▶ [TEXTE SOURCE]:
CA Paris, Pôle 5 ch. 4, 26 septembre 2018, n° 16-07727
PARIS
Arrêt
PARTIES
Demandeur :
Sourire et Santé (Selarl)
Défendeur :
Laboratoire BC (SARL)
COMPOSITION DE LA JURIDICTION
Président :
Mme Luc
Conseillers :
Mmes Mouthon Vidilles, Comte
Avocats :
Mes Flauraud, Barety
FAITS ET PROCÉDURE
La Selarl Sourire et Santé, créée le 21 avril 2008 par les docteurs Bandrac, Verdier et Louvel, est un cabinet de soins dentaires ; elle commande le matériel dentaire, dont elle a besoin, à Nicolas Boissy, prothésiste dentaire, qui exerce son activité au sein de la société à responsabilité limitée Laboratoire BC, dont il est le gérant.
Par courrier recommandé avec accusé réception du 10 juillet 2014, la société Sourire et Santé a informé la société Laboratoire BC de la cessation de toute collaboration entre eux.
Reprochant à la société Sourire et Santé d'avoir brutalement rompu les relations commerciales qu'elles entretenaient, la société Laboratoire BC l'a fait assigner par acte du 17 février 2015, sur le fondement de l'article L. 442-6-I-5° du Code de commerce, en indemnisation de son préjudice d'un montant de 82 694,25 euros devant le Tribunal de commerce de Romans-sur-Isère, lequel par jugement du 27 janvier 2016, a :
- constaté que les sociétés Laboratoire BC et Sourire et Santé entretenaient des relations commerciales stables et établies depuis 8 ans,
- dit que la société Sourire et Santé a causé un préjudice à la société Laboratoire BC en ne lui octroyant aucun préavis,
- en conséquence, condamné la société Sourire et Santé à payer à la société Laboratoire BC la somme de 33 077,70 euros en réparation du préjudice subi par cette dernière, outre la somme de 1 500 euros en vertu de l'article 700 du Code de procédure civile et à régler les dépens.

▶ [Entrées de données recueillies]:
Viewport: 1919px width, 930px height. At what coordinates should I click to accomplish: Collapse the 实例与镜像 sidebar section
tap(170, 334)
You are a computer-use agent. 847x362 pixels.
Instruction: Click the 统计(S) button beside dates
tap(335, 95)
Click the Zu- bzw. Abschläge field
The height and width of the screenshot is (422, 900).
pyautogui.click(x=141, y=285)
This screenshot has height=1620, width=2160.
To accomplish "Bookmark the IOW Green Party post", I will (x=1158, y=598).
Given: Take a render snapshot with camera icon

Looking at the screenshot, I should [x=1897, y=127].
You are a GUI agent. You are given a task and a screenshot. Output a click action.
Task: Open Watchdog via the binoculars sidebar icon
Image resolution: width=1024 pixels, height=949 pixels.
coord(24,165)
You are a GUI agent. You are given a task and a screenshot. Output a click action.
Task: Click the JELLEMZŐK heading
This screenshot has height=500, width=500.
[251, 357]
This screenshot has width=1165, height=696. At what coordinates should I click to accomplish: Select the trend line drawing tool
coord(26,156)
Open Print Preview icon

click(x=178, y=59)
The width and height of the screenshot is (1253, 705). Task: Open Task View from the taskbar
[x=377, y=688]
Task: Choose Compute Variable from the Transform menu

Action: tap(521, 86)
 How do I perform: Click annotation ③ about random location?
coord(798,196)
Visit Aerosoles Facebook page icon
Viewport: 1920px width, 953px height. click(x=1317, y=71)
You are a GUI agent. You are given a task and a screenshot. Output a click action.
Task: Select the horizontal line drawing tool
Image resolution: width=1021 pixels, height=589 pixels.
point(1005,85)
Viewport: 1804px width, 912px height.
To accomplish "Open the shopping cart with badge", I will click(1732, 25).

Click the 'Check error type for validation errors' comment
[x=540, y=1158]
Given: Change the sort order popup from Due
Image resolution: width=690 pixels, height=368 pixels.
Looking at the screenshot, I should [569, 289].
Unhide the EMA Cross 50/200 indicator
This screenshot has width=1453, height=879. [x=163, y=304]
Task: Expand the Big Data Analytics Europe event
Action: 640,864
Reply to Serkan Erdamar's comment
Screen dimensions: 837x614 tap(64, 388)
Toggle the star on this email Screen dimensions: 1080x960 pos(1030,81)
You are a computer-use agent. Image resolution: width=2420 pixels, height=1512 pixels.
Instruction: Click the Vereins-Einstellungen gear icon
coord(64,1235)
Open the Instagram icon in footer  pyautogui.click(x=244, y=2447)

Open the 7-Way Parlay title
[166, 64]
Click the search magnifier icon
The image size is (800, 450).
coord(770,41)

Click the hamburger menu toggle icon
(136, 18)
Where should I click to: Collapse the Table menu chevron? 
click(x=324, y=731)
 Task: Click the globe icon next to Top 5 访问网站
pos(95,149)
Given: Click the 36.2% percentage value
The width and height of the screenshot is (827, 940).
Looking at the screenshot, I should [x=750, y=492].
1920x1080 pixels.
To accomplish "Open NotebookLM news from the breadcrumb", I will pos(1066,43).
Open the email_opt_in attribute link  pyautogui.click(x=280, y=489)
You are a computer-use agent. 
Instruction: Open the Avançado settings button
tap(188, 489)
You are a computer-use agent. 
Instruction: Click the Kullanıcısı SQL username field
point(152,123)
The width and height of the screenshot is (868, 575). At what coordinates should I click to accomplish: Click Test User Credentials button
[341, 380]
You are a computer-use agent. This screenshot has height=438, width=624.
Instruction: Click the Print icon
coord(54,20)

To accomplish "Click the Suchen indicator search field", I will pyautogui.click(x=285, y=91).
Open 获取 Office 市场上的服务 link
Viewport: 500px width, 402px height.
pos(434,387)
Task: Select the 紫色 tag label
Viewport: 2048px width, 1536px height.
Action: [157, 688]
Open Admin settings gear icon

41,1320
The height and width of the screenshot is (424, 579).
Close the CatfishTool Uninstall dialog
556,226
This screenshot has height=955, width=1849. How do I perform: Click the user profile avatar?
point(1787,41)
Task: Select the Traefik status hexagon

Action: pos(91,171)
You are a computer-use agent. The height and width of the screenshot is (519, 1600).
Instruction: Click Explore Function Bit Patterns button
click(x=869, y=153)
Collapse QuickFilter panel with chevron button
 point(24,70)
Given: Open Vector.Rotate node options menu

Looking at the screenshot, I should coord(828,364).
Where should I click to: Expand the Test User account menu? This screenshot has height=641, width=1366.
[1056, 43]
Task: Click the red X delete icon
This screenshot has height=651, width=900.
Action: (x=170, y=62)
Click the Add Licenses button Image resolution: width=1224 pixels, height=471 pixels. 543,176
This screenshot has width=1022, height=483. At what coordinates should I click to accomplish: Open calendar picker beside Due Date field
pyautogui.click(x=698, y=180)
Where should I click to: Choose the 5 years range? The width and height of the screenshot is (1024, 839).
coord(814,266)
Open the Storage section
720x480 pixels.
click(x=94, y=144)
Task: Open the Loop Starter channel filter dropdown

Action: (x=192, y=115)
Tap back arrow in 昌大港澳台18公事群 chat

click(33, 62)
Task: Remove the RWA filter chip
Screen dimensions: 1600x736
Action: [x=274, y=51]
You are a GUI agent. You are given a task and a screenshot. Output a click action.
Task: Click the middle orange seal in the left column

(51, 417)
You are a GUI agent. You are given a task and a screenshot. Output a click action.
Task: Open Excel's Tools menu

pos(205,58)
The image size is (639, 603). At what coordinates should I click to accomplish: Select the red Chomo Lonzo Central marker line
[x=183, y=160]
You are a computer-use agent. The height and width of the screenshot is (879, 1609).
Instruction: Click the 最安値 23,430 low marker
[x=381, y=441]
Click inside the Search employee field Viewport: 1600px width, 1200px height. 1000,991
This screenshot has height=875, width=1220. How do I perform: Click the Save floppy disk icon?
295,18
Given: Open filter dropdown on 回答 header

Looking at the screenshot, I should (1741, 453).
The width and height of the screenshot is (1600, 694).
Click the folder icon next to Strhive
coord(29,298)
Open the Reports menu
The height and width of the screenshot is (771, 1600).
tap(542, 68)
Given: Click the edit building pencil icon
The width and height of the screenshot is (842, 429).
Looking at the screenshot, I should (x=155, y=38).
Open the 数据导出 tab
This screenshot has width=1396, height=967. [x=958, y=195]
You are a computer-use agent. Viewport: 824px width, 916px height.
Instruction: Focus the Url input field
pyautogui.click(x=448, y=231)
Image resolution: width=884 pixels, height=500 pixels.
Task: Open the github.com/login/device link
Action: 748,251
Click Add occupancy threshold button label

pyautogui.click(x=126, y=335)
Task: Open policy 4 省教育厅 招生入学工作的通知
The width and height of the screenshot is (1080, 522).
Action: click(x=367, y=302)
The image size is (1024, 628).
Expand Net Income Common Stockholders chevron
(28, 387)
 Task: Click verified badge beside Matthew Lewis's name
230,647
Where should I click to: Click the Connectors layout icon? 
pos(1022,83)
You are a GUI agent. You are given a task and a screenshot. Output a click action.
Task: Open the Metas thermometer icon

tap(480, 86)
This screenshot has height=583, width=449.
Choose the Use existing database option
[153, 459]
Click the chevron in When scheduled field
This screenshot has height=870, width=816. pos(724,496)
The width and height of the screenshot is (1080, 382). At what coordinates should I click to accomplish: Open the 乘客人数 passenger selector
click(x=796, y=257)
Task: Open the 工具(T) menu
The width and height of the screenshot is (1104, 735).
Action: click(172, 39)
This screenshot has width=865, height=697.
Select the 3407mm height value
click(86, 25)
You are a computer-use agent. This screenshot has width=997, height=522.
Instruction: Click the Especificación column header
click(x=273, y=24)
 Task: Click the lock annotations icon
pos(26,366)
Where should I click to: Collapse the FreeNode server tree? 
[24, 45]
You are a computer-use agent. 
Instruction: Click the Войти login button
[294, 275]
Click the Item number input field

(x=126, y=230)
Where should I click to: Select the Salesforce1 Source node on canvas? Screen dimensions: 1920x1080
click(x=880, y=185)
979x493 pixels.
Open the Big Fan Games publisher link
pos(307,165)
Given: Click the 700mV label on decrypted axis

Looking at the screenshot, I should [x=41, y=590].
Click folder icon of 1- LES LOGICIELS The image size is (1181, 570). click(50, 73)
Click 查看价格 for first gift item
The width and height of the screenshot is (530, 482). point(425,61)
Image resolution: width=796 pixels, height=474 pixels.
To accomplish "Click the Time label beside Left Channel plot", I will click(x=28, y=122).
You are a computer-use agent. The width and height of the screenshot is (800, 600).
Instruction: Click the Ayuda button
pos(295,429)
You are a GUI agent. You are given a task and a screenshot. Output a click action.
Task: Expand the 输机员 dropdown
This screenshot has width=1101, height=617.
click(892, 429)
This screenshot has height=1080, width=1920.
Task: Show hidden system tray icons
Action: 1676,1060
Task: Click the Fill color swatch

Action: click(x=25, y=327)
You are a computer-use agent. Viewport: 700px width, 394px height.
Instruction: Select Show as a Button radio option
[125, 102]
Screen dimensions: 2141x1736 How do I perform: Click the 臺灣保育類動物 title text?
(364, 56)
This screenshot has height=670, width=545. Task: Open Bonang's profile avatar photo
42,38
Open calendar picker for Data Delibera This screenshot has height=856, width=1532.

▶ [CONSIGNES]:
**a)** Recopiez le passage de l'arrêt qui va de « COMPOSITION DE LA » à « collaboration entre eux. », ces deux bornes comprises.
**b)** Pour chacune des affirmations suivantes, indiquez par oui ou par non si elle concorde avec l'arrêt, et citez à l'identique les mots de l'arrêt qui permettent de trancher. (i) La société Sourire et Santé a été créée le 21 avril 2008. (ii) La société Laboratoire BC demandait une indemnisation de 33 077,70 euros. (iii) Le tribunal a constaté que les deux sociétés entretenaient des relations commerciales depuis huit ans.

▶ [RÉPONSES PAR CONSIGNE]:
**a)**
COMPOSITION DE LA JURIDICTION
Président :
Mme Luc
Conseillers :
Mmes Mouthon Vidilles, Comte
Avocats :
Mes Flauraud, Barety
FAITS ET PROCÉDURE
La Selarl Sourire et Santé, créée le 21 avril 2008 par les docteurs Bandrac, Verdier et Louvel, est un cabinet de soins dentaires ; elle commande le matériel dentaire, dont elle a besoin, à Nicolas Boissy, prothésiste dentaire, qui exerce son activité au sein de la société à responsabilité limitée Laboratoire BC, dont il est le gérant.
Par courrier recommandé avec accusé réception du 10 juillet 2014, la société Sourire et Santé a informé la société Laboratoire BC de la cessation de toute collaboration entre eux.

**b)**
(i) Oui : « créée le 21 avril 2008 par les docteurs Bandrac, Verdier et Louvel ».
(ii) Non : « en indemnisation de son préjudice d'un montant de 82 694,25 euros ».
(iii) Oui : « entretenaient des relations commerciales stables et établies depuis 8 ans ».